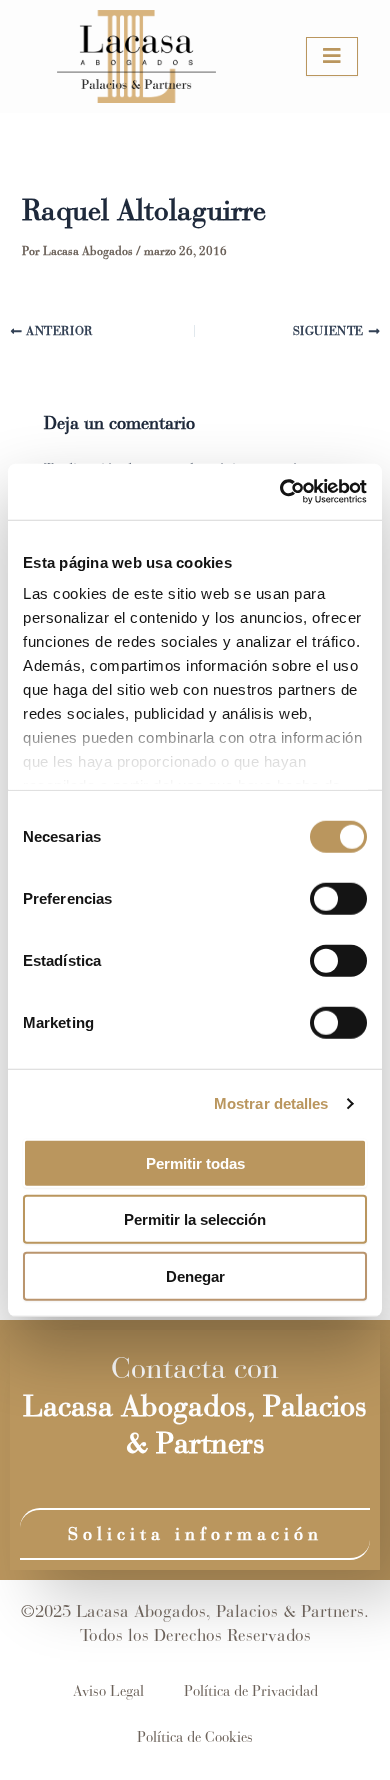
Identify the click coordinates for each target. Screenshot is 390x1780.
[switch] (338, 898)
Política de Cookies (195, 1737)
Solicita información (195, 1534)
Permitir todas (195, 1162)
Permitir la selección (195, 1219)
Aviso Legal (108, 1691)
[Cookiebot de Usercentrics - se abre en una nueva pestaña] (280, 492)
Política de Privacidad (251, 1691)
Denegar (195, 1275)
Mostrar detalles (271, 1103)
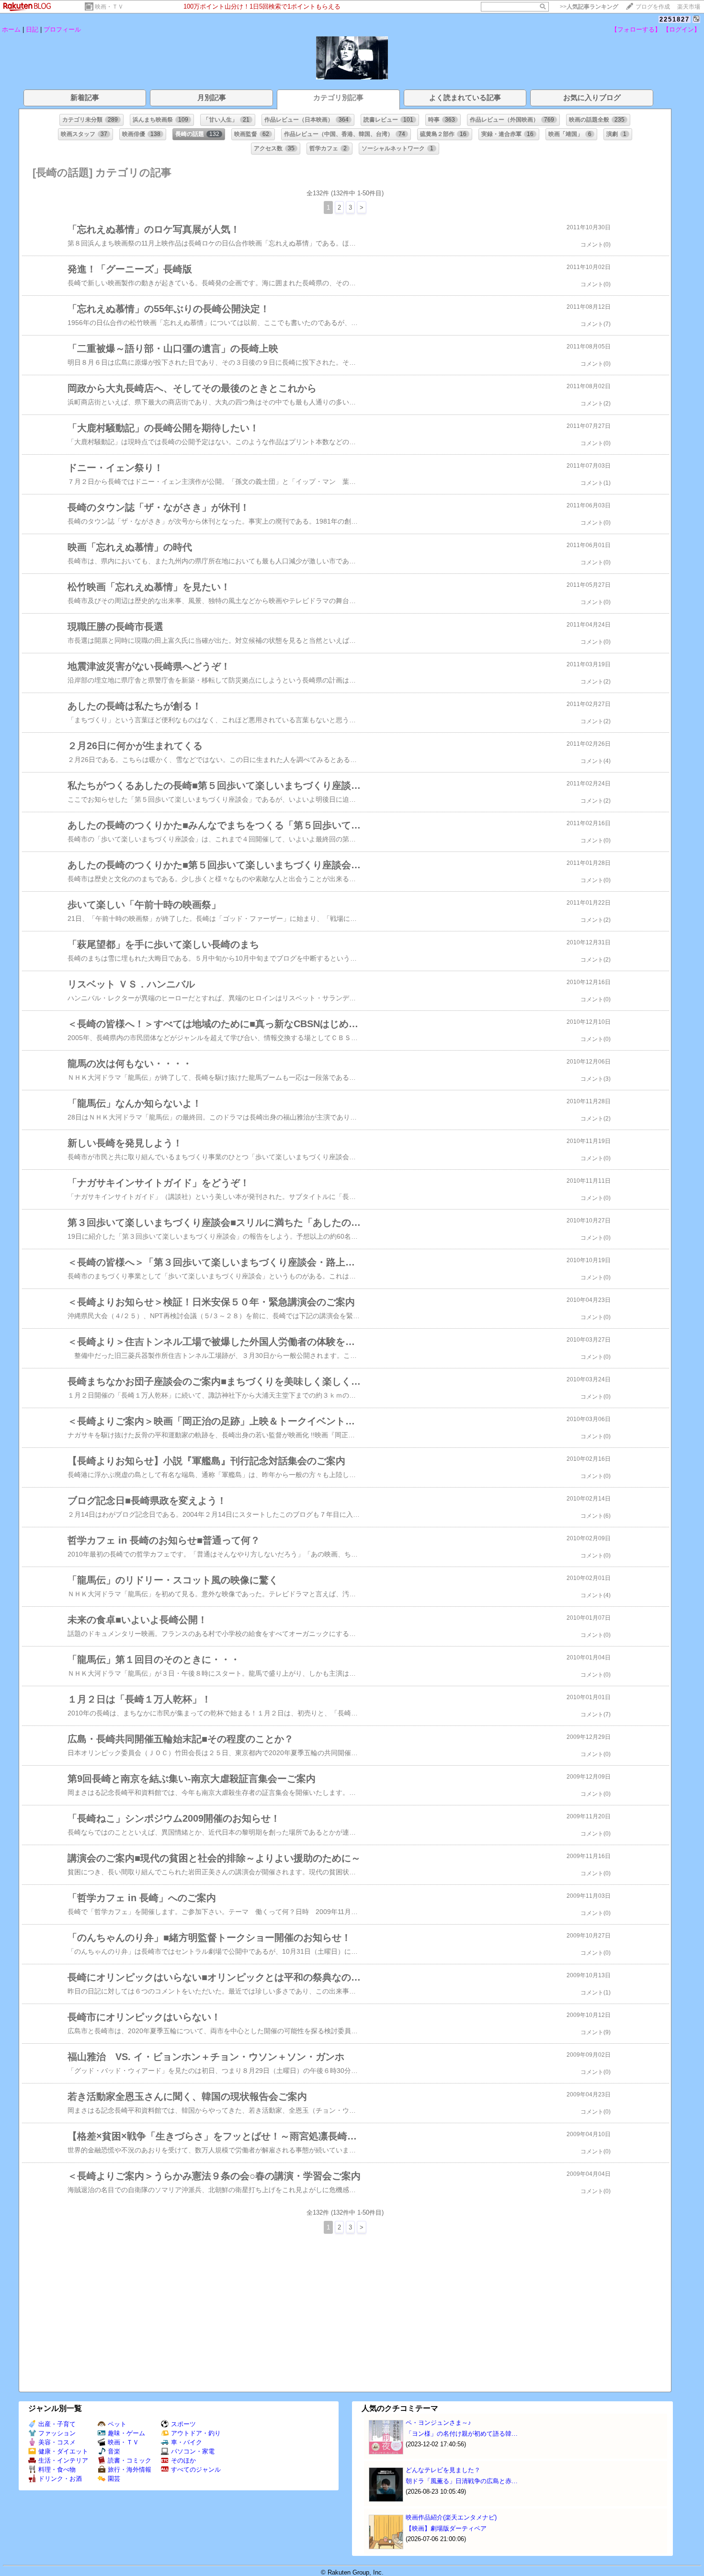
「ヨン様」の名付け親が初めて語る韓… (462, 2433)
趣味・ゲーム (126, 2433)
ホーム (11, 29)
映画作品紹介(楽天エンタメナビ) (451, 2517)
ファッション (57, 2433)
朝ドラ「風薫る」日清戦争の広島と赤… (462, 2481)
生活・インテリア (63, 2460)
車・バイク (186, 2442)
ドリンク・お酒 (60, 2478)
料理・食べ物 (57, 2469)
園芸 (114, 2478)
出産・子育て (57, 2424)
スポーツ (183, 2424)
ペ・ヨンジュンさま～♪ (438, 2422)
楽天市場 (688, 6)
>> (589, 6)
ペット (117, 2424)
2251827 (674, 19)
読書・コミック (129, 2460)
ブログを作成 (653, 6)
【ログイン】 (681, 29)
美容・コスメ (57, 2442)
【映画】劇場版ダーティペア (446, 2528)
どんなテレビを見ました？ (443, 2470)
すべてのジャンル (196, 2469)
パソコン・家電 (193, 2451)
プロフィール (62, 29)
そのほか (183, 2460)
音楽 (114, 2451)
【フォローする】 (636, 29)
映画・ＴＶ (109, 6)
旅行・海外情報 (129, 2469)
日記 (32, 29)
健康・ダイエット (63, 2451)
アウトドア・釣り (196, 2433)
========================================
TASK OBJECTIVE: The result should be the listing above, restated exactly, with no pictures in it.

EXERCISE RESPONSE:
Identify the click coordinates for each target. Screenshot is 390x1780.
[switch] (338, 898)
Política de Cookies (195, 1737)
Solicita información (195, 1534)
Permitir todas (195, 1162)
Permitir la selección (195, 1219)
Aviso Legal (108, 1691)
[Cookiebot de Usercentrics - se abre en una nueva pestaña] (280, 492)
Política de Privacidad (251, 1691)
Denegar (195, 1275)
Mostrar detalles (271, 1103)
「ヨン様」の名付け親が初めて語る韓… (462, 2433)
趣味・ゲーム (126, 2433)
ホーム (11, 29)
映画作品紹介(楽天エンタメナビ) (451, 2517)
ファッション (57, 2433)
朝ドラ「風薫る」日清戦争の広島と赤… (462, 2481)
生活・インテリア (63, 2460)
車・バイク (186, 2442)
ドリンク・お酒 (60, 2478)
料理・食べ物 (57, 2469)
園芸 (114, 2478)
出産・子育て (57, 2424)
スポーツ (183, 2424)
ペ・ヨンジュンさま～♪ (438, 2422)
楽天市場 (688, 6)
>> (589, 6)
ペット (117, 2424)
2251827 (674, 19)
読書・コミック (129, 2460)
ブログを作成 (653, 6)
【ログイン】 (681, 29)
美容・コスメ (57, 2442)
【映画】劇場版ダーティペア (446, 2528)
どんなテレビを見ました？ (443, 2470)
すべてのジャンル (196, 2469)
パソコン・家電 (193, 2451)
プロフィール (62, 29)
そのほか (183, 2460)
音楽 (114, 2451)
【フォローする】 (636, 29)
映画・ＴＶ (109, 6)
旅行・海外情報 (129, 2469)
日記 (32, 29)
健康・ダイエット (63, 2451)
アウトドア・釣り (196, 2433)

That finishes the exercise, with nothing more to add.